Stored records
[Start of Attachment]

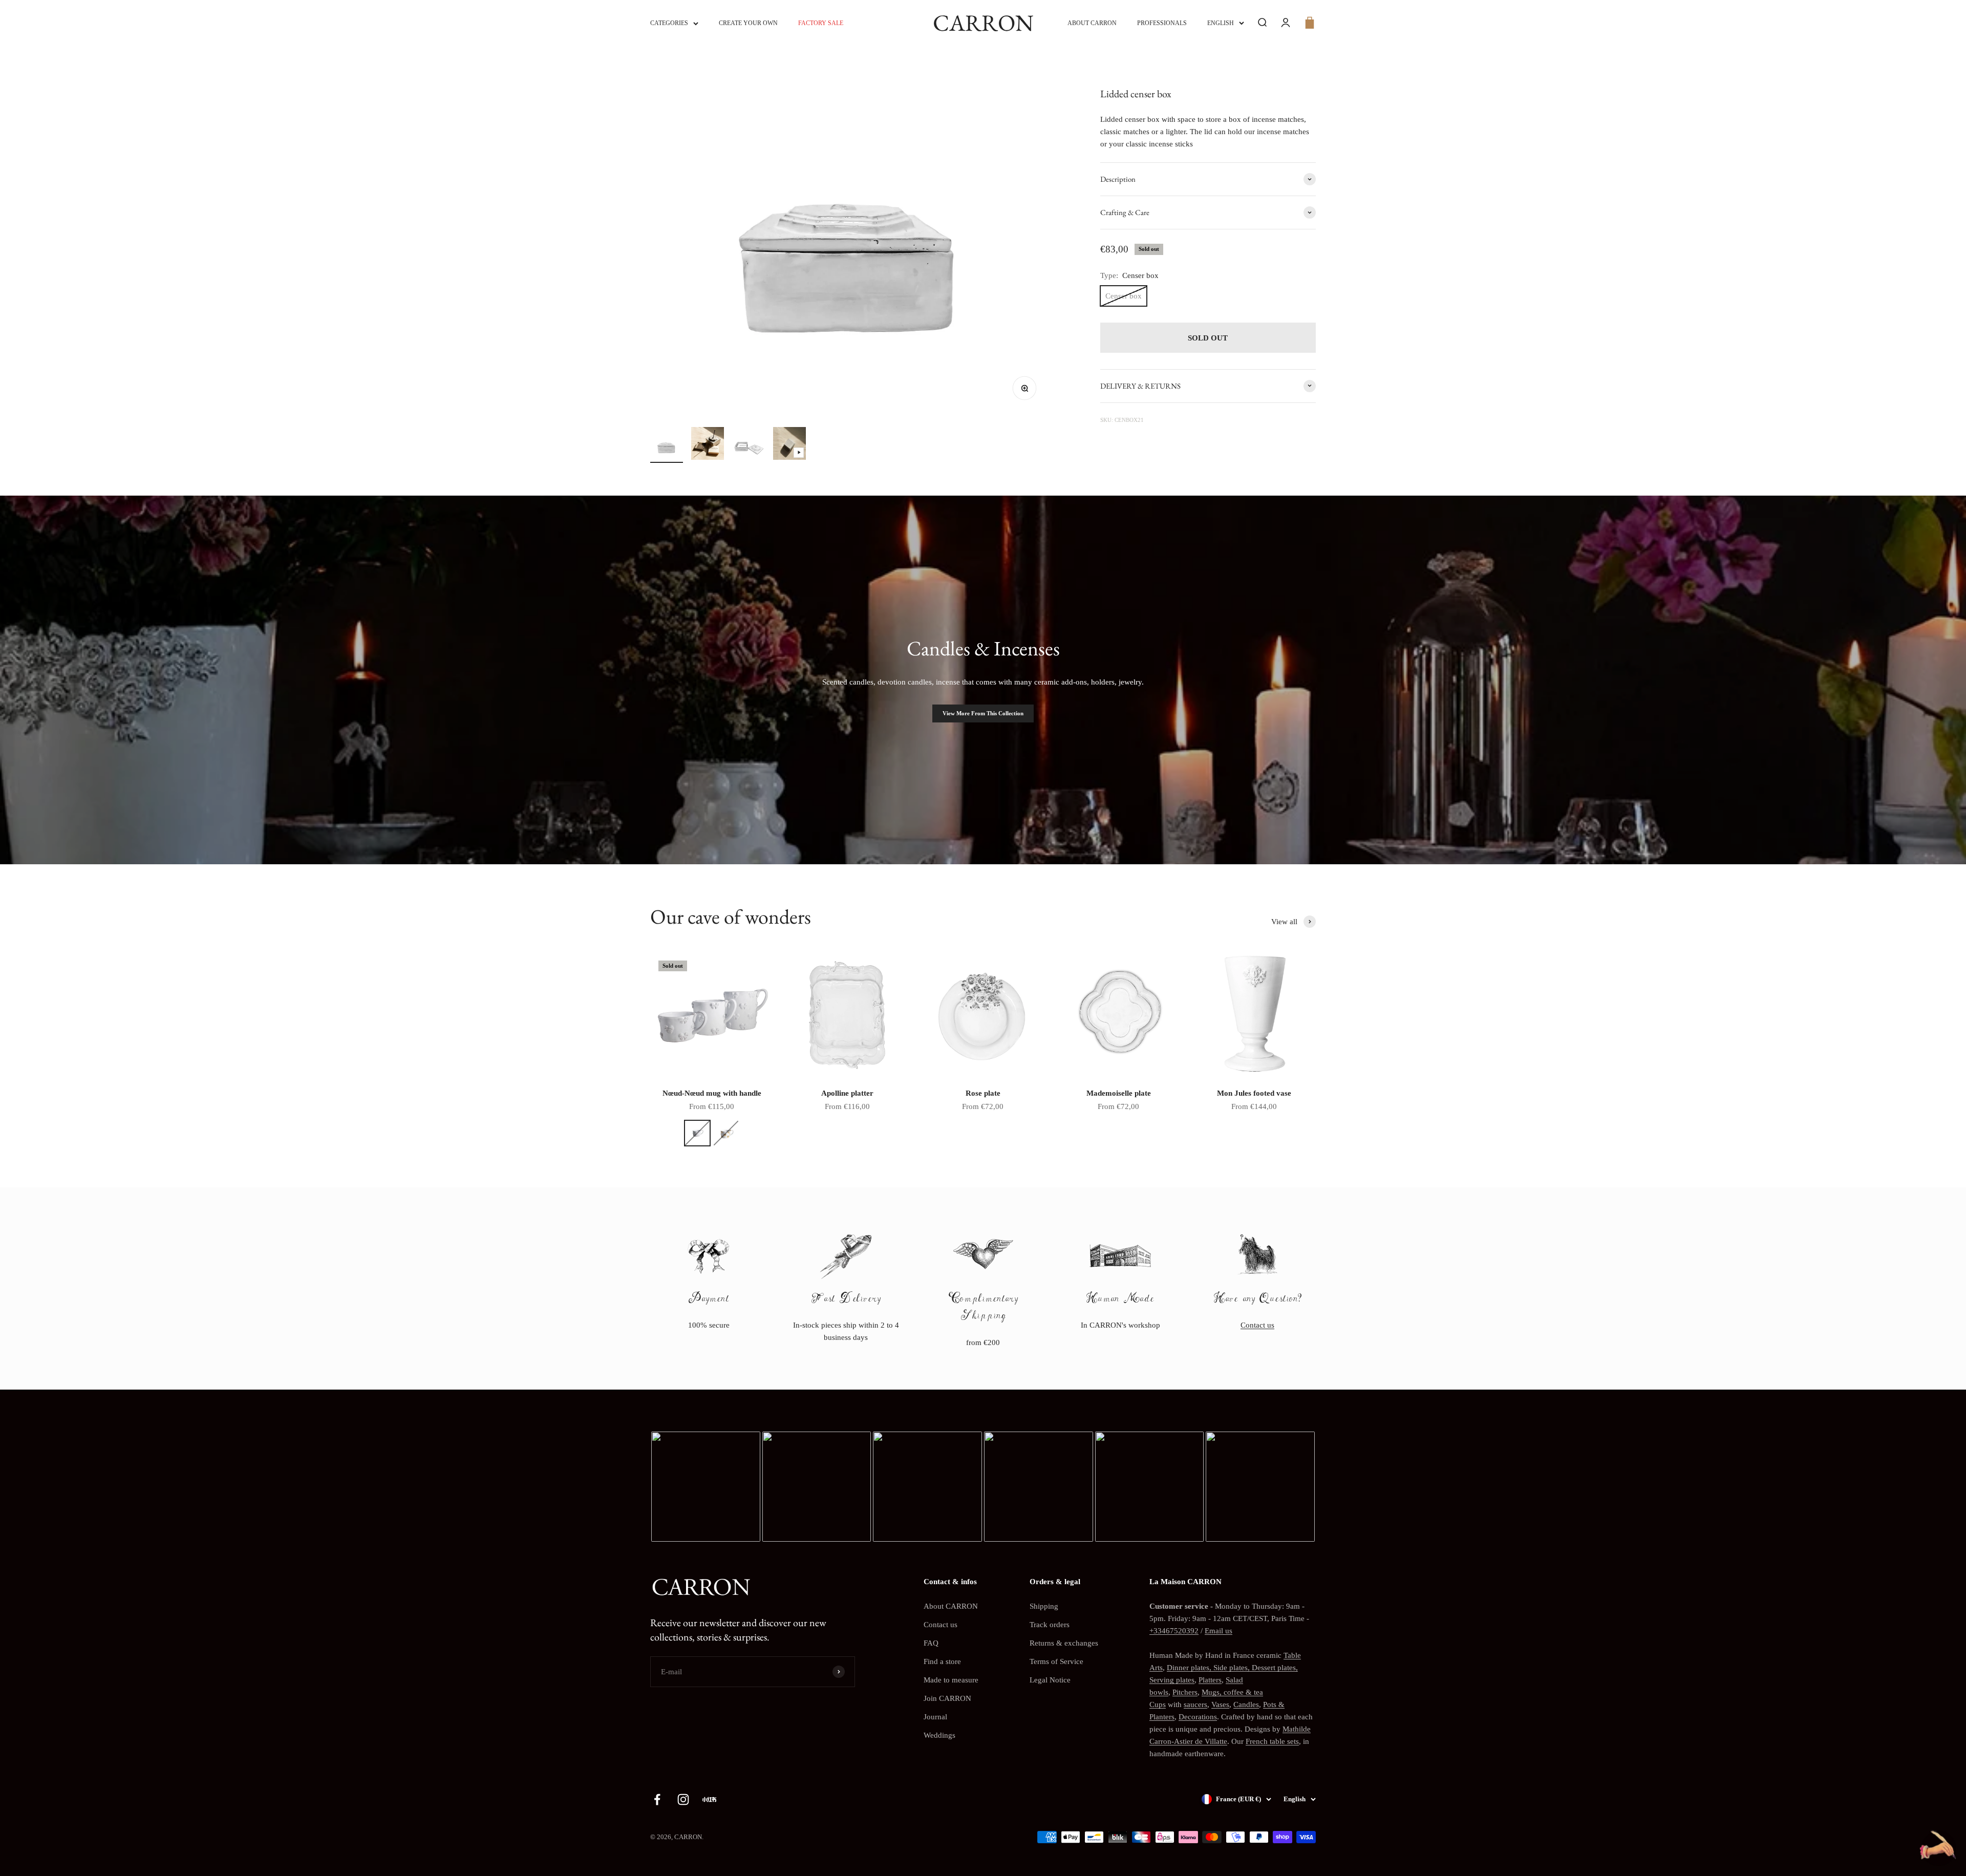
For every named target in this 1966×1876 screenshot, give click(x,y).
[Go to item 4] (789, 445)
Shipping (1044, 1606)
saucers (1195, 1704)
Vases (1220, 1704)
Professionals (1162, 23)
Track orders (1050, 1625)
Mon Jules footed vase (1254, 1093)
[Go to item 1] (666, 447)
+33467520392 (1174, 1631)
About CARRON (1092, 23)
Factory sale (820, 23)
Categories (669, 23)
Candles (1246, 1704)
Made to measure (951, 1680)
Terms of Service (1056, 1661)
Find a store (942, 1661)
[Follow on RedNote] (709, 1799)
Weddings (939, 1735)
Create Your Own (748, 23)
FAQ (931, 1643)
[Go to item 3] (748, 447)
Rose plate (983, 1093)
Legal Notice (1050, 1680)
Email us (1218, 1631)
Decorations (1198, 1717)
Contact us (1257, 1325)
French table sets (1272, 1741)
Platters (1210, 1680)
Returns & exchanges (1064, 1643)
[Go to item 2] (707, 445)
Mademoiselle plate (1118, 1093)
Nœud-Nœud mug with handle (712, 1093)
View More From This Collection (983, 713)
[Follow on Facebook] (657, 1799)
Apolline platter (847, 1093)
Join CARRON (947, 1698)
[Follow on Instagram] (683, 1799)
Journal (935, 1717)
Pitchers (1185, 1692)
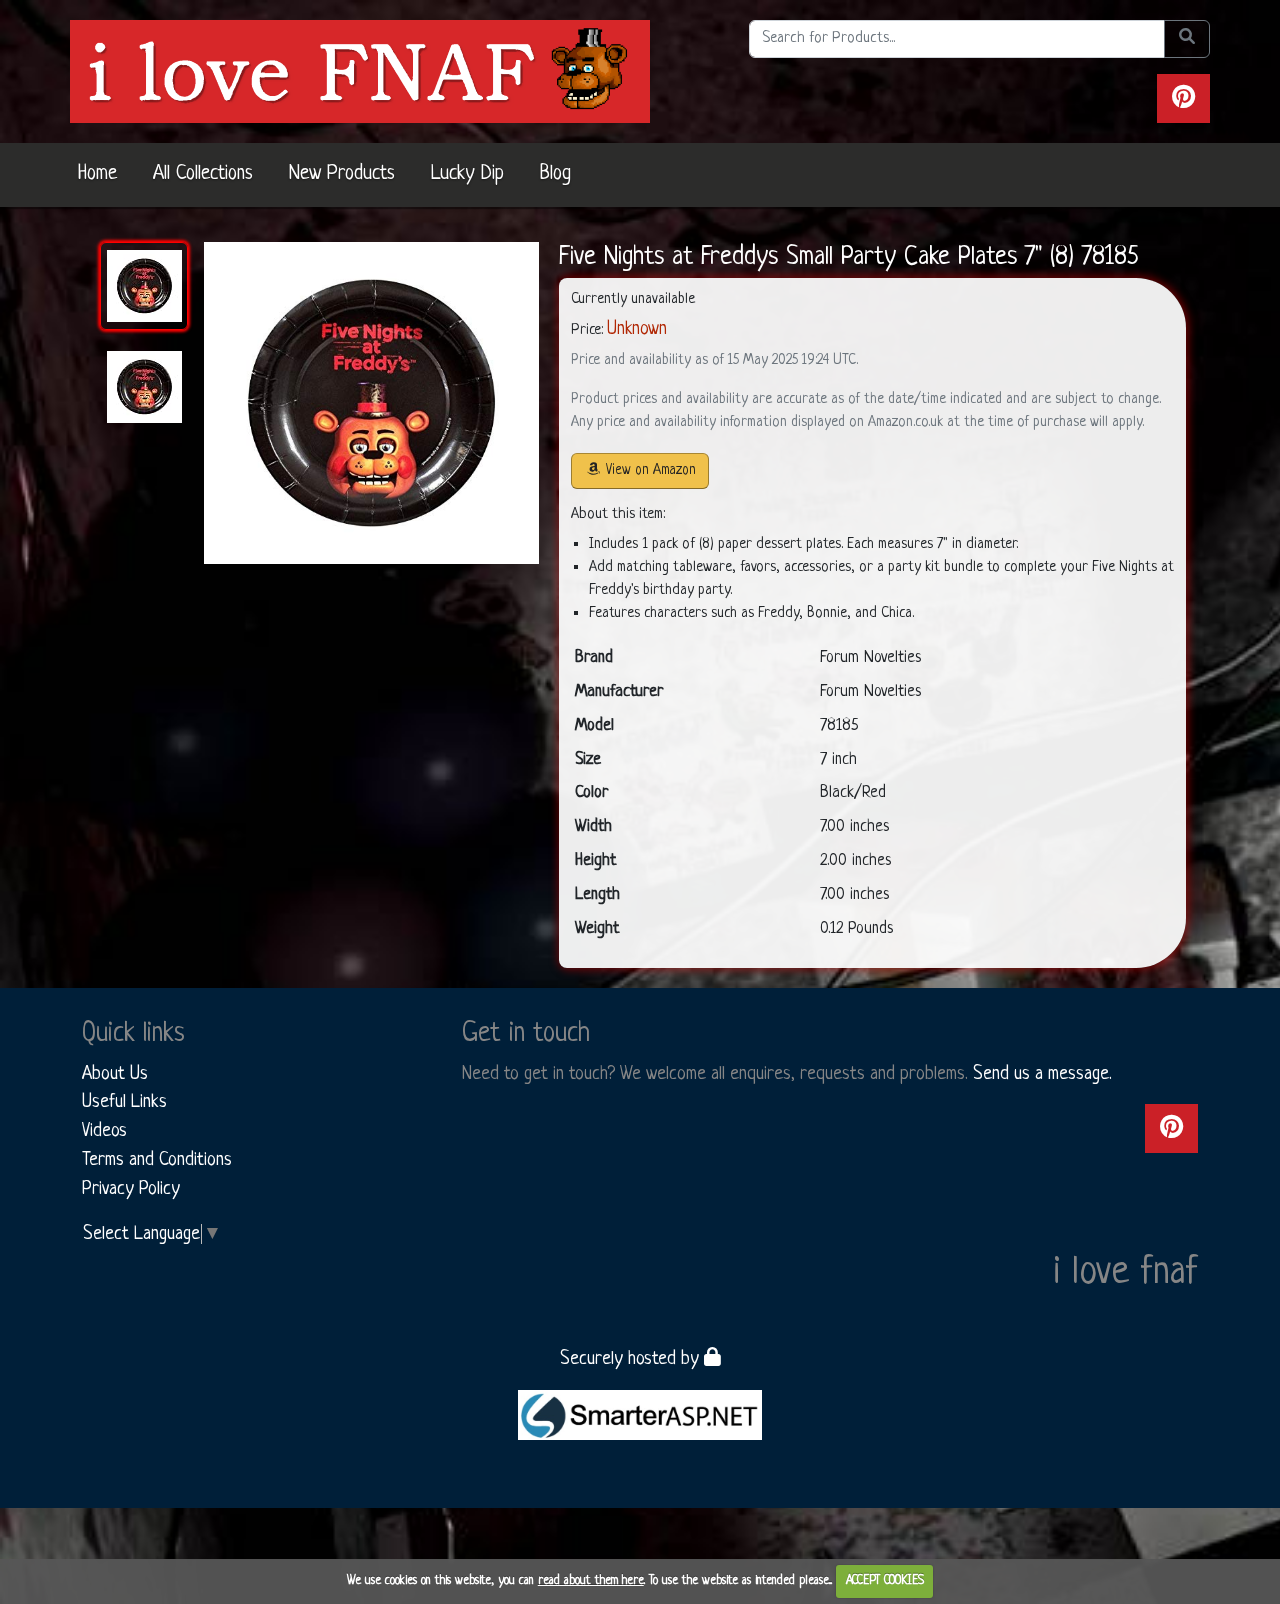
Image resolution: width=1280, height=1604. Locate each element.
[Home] (360, 71)
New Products (342, 174)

[End of Attachment]

> **Problem to solve**
All lines from the one holding "[Follow on Facebook] (657, 1799)" through the last line of the records need to be copied exactly, both ends included, and the pictures left behind.

> **Result**
[Follow on Facebook] (657, 1799)
Apolline platter (847, 1093)
Join CARRON (947, 1698)
[Follow on Instagram] (683, 1799)
Journal (935, 1717)
Pitchers (1185, 1692)
Image resolution: width=1280, height=1604. Locate each element.
[Home] (360, 71)
New Products (342, 174)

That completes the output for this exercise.